Victorian motherhood has certain values that are constantly prescribed to its contemporary mothers. They must be self-sacrificing and ready to raise a new generation of good, traditional children that would benefit the future of the nation. The concept of raising the future citizens of Great Britain being perhaps the most prevalent in Victorian literature as Deirdre Osborne states in her article, “the future of the empire became the responsibility of women via motherhood, and they were urged to excel in this capacity” (Osborne, 209). Mothers were the main parents to their children while fathers, while present, were not culturally drafted to do the day to day parenting of the child. This creates an imbalance of responsibilities for the mothers; they were made to carry, birth, and raise the child nearly singlehandedly and were considered to be at fault if the child did not turn out as a desirable or capable adult.
Another value placed on mothers at the time was that of self-sacrifice. A good mother puts her child and husband first, before she takes care of her own needs, detailed very nicely in the article, “‘How to Be a Domestic Goddess’ Redux”, D’Albertis essentially states the that husband and son are to be taken care of first, “without hope of reciprocity” (D'Albertis, 30). What is important to note here is that in this article she emphasises the son, a daughter on the other hand would take an even further back seat. D’Albertis goes on in her analysis to explain how the woman who neglects her child was perceived as the villain in 19th century novels, however she also makes the point that the overly involved mother was just as harmful to a child’s development (D’Albertis, 33).

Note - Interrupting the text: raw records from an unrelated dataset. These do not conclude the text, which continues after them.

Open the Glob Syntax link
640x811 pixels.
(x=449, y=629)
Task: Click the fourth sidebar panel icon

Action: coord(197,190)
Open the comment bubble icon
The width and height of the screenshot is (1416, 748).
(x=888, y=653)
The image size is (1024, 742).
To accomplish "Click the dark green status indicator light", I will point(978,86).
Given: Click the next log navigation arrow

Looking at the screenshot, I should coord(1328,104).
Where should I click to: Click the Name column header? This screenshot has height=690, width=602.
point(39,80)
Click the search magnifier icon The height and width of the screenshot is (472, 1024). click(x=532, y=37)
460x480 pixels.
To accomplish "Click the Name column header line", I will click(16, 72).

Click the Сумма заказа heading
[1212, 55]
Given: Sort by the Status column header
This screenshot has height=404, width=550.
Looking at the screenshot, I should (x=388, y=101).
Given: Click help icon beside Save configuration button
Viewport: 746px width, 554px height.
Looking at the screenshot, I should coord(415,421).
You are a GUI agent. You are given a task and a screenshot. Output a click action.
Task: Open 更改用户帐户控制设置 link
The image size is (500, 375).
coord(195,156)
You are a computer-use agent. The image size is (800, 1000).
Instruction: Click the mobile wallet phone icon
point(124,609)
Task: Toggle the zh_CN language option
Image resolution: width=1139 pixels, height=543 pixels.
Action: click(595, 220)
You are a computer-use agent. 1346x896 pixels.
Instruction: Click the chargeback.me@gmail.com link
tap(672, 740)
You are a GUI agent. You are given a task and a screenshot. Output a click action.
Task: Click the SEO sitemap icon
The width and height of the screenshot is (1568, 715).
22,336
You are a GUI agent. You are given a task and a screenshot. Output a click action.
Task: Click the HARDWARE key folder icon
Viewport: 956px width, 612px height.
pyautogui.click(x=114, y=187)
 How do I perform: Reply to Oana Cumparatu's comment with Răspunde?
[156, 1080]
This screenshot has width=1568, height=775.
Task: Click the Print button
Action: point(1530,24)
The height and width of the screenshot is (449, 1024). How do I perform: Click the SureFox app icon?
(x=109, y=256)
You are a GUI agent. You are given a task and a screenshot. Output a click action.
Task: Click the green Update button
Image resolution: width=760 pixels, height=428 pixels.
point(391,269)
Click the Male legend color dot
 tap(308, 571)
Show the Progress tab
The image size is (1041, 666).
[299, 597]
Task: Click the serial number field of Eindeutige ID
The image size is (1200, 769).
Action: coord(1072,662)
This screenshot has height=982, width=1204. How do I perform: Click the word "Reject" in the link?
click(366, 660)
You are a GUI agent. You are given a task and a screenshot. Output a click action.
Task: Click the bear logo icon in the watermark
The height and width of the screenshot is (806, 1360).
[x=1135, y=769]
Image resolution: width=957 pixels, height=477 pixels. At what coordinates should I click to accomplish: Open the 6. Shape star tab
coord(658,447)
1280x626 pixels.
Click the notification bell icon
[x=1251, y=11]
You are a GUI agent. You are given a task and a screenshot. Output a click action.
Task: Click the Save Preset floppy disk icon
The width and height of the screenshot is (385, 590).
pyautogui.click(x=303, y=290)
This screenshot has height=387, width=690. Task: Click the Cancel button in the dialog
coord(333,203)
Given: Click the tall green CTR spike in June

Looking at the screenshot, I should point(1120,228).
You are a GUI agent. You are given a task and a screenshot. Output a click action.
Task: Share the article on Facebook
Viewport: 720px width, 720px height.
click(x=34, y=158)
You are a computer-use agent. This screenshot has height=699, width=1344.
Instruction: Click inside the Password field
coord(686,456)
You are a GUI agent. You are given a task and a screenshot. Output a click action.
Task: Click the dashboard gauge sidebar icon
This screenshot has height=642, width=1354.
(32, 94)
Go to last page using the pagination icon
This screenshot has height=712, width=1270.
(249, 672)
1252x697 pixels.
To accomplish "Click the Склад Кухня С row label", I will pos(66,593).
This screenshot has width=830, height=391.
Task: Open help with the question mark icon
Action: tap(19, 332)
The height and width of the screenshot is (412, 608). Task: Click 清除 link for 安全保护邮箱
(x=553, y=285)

Ultimately, self-sacrifice is perceived to be the center of holy womanliness. Just one example that we can see in our analysis of Dracula, is that of the Transylvanian woman who literally throws herself to the wolves in an attempt to save her already lost child. Jonathan Harker writes in his diary, “There was no cry from the woman, and the howling of the wolves was but short. Before long they streamed away singly, licking their lips. I could not pity her, for I knew now what had become of her child, and she was better dead” (Stoker, 70). Harker understands the need for the woman to appeal to the vampire for her child, and he even reveals to the audience that she was better dead than knowing her child to be dead as well. On some level we can also see the mother come to this realization: “There was no cry from the woman”, she resigns herself to her fate knowing that death by wolf pack is better than life without her child. Hence, this unnamed woman is the quintessential Victorian mother, sacrificing herself in an attempt to rescue her child.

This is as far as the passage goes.